As new details continue to filter out about Jesse James' reported mistress, Michelle "Bombshell" McGee, the question now is what will Sandra Bullock do?

Since leaving the California home she shared with James and canceling her appearance at the European premiere of "The Blind Side," Bullock has been staying out of sight, most likely at her secluded compound near Austin, Texas. Divorce, for now, is not imminent. Her rep told ABCNews.com that reports Bullock was interviewing divorce lawyers are "completely false."

VIDEO: Juju Chang examines the intense interest in the Oscar winners marital woes.
Sandra Bullock's Story Stirs Compassion

Word of Bullock's marital problems surfaced just days after her greatest professional triumph -- the Oscar for best actress for her role in "The Blind Side." Many Americans may not even have known before then that she was married to James. Now they have been inundated with stories of the couple's problems.

Over the weekend, photographs surfaced of McGee wearing a Nazi hat and swastika armband.

But Rob Shuter, who writes the Naughty but Nice column for Popeater.com, says he thinks the public humiliation doesn't bother Bullock as much as the private heartbreak.

"She has a strong moral compass of right and wrong," Shuter said. "She left the business for a while because she wasn't getting great roles. This isn't a woman who just floats through life. She decides."

"Sandra has never played the little wife," Shuter said. "In all her relationships, she was always in the driver's seat. She has her own career. She's a much bigger star than Jesse. She has enough money that she can leave this marriage."

Bullock may have to pay up in the end. Shuter said there are conflicting reports about whether she had a prenup that would have protected her reported $100 million fortune. Last year, Bullock was named No. 6 on Forbes' list of the highest paid actresses.

More than money, though, Bullock stands to lose contact with her 6-year-old stepdaughter Sunny, James daughter with his second wife, porn star Janine Lindemulder. James won custody of Sunny in December after a bitter months-long dispute.

Can Bullock Leave Stepdaughter?

But Bullock never adopted Sunny and has no legal rights to the child. "Sandra Bullock is not a party to this litigation," James' attorney, Marilyn Slifman, said in a statement to People magazine in November.

Slifman declined to comment to ABCNews.com for this story.

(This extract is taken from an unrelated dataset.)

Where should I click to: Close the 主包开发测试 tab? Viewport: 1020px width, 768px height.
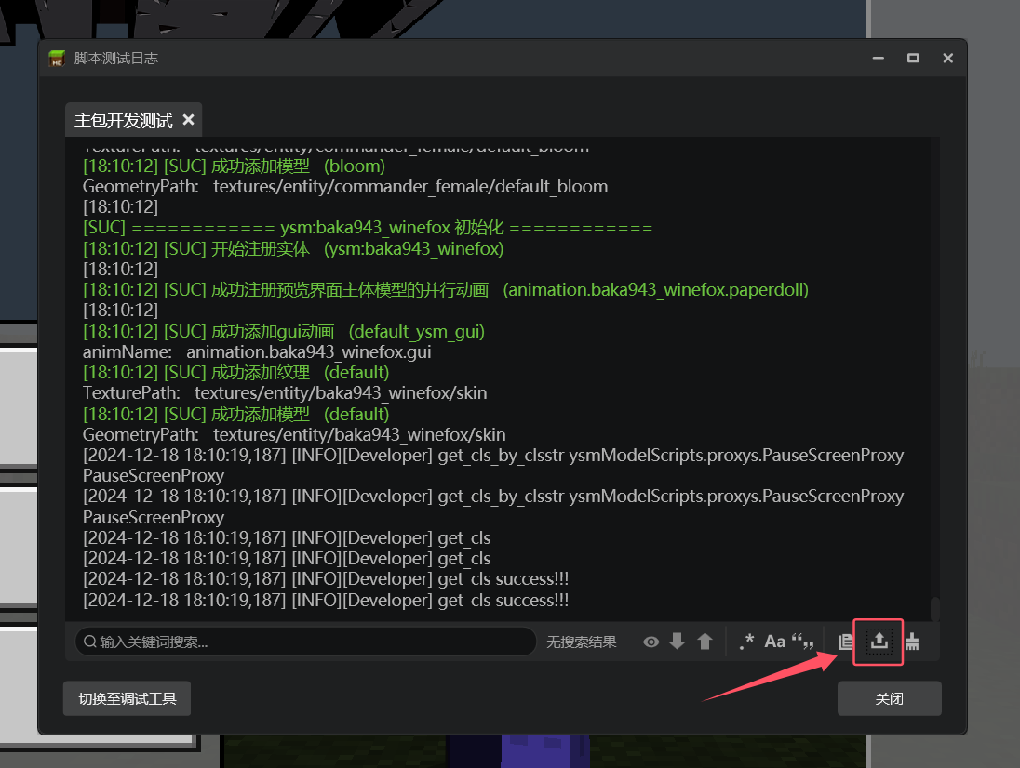tap(188, 120)
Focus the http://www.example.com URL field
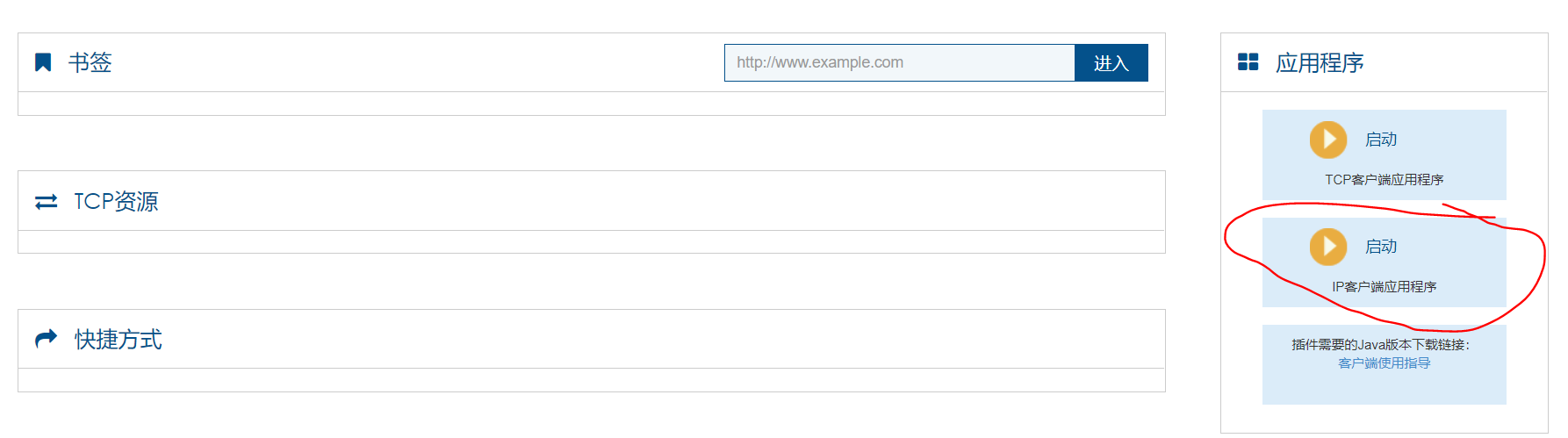 coord(899,62)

Bullock, however, curtailed her career to help raise Sunny and even wrote a letter to the judge during the custody battle.

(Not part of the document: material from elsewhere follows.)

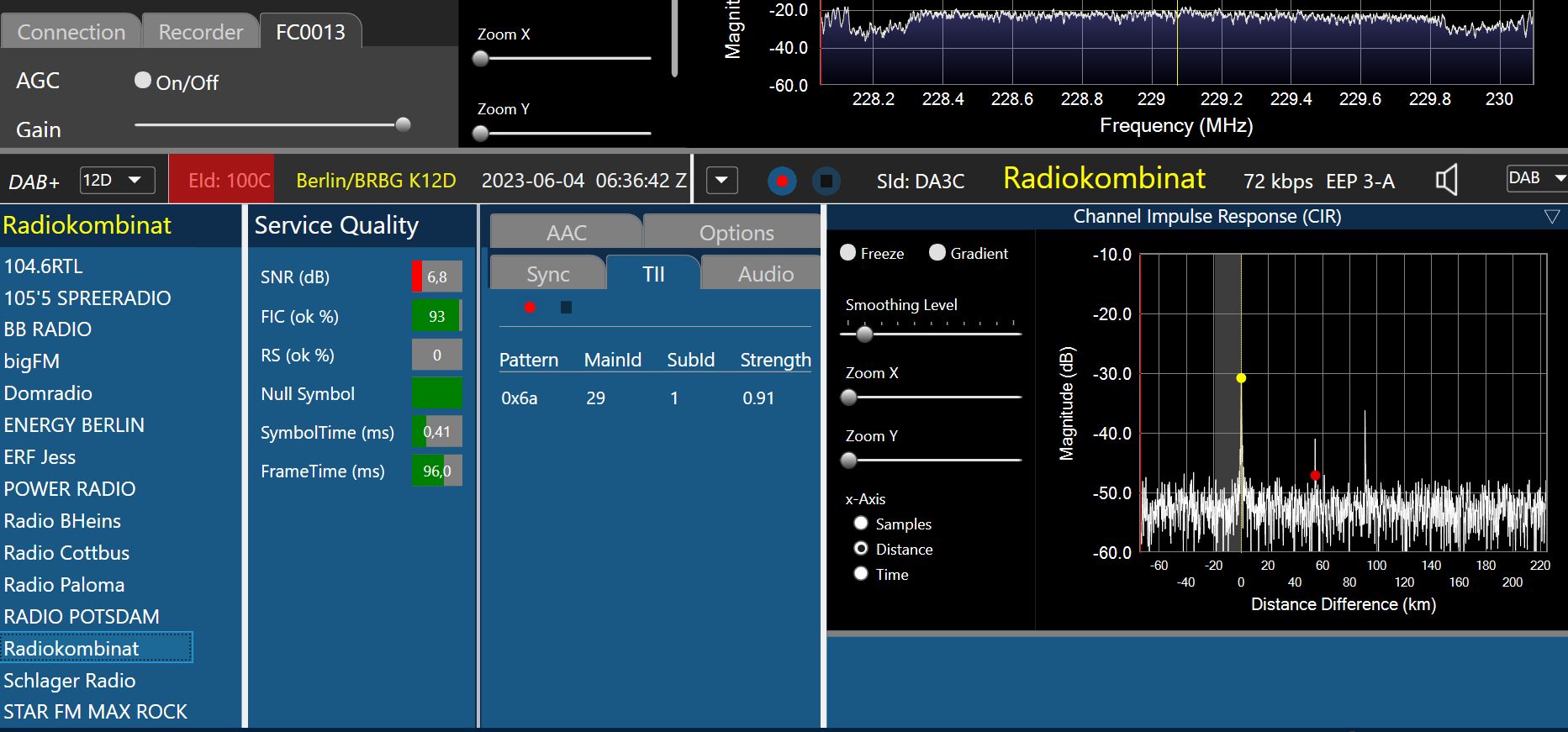This screenshot has height=732, width=1568.
Task: Select ENERGY BERLIN station
Action: click(x=74, y=425)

"I know the term 'stepmother' carries many connotations, one of them being 'glorified babysitter,'" Bullock wrote. "My commitment and responsibility to Sunny ... goes beyond that."

"She took on this girl as if she were her own daughter," Shuter said. "The girl has been flourishing. That is now in shatters."

Lindemulder could also try to use James' personal troubles against him in the next custody hearing in June.

"Without a doubt, it's going to benefit the case," Lindemulder's husband, Jeremy Aikman, told ABCNews.com. "That just goes to show the guy's morals. I mean, what is he teaching his daughter?"

Aikman is a convicted felon, while Lindemulder went to prison for tax evasion. James sought custody of Sunny in part because he found the duo unfit to parent.

Despite Bullock's close connection to her stepdaughter, talk show host Wendy Williams encouraged the actress to leave her marriage. "Run, run, run," Williams said on her show Monday.